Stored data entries

.....

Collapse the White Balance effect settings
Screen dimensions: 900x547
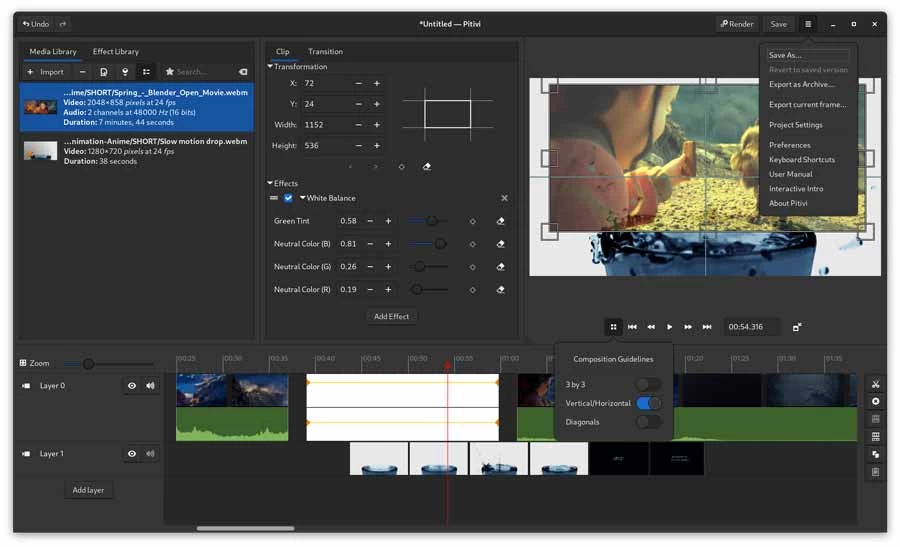pos(303,198)
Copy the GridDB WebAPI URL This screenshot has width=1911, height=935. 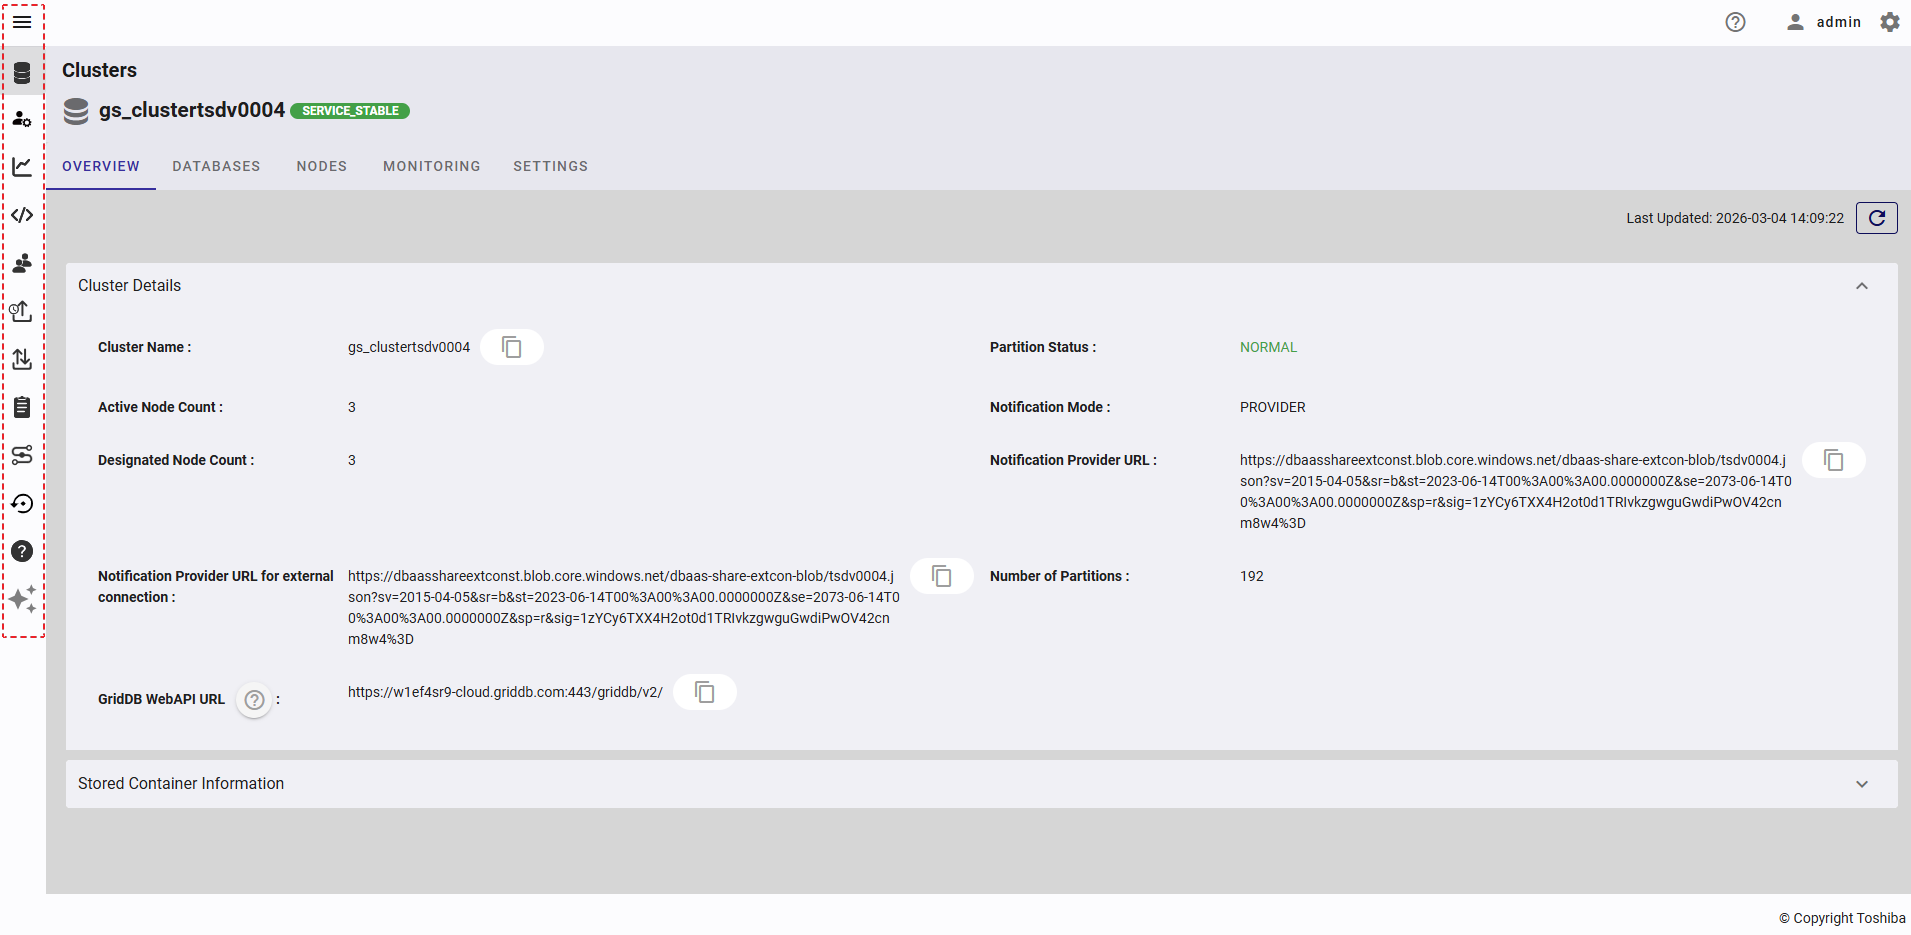pyautogui.click(x=704, y=692)
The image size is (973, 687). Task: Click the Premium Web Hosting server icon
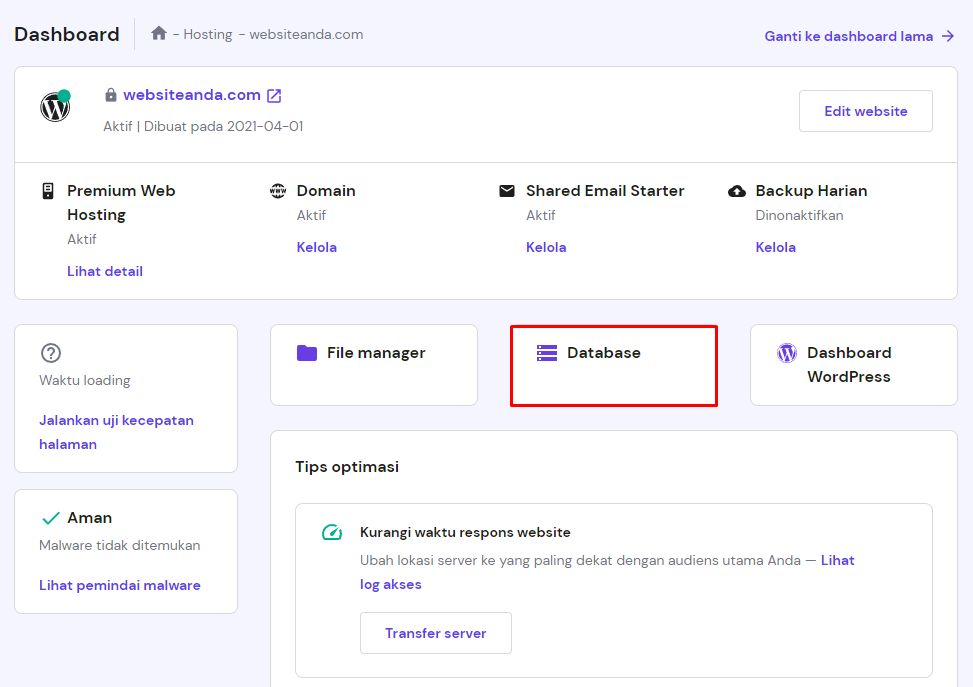(48, 190)
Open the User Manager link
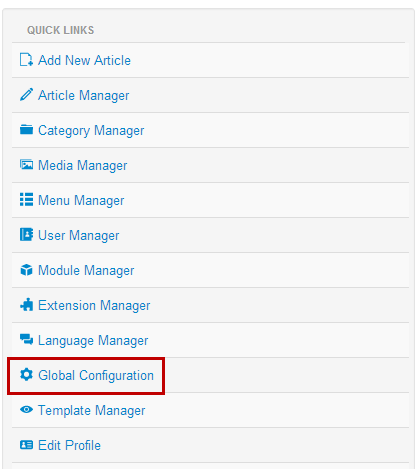Screen dimensions: 418x469 click(79, 236)
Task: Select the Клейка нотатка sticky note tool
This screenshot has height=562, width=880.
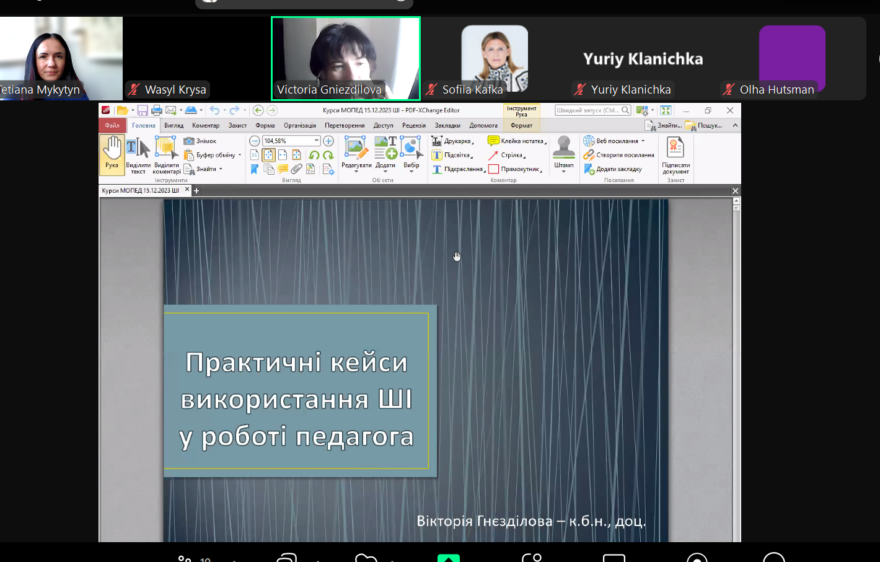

.....

§ Problem to work on: Retype the lines from the one containing "Open the User Manager link" down to the last line of the records, both included, exactly and nothing more. Pictures stay out.

§ Completed exercise:
Open the User Manager link
Screen dimensions: 418x469 click(79, 236)
Task: Select the Клейка нотатка sticky note tool
This screenshot has height=562, width=880.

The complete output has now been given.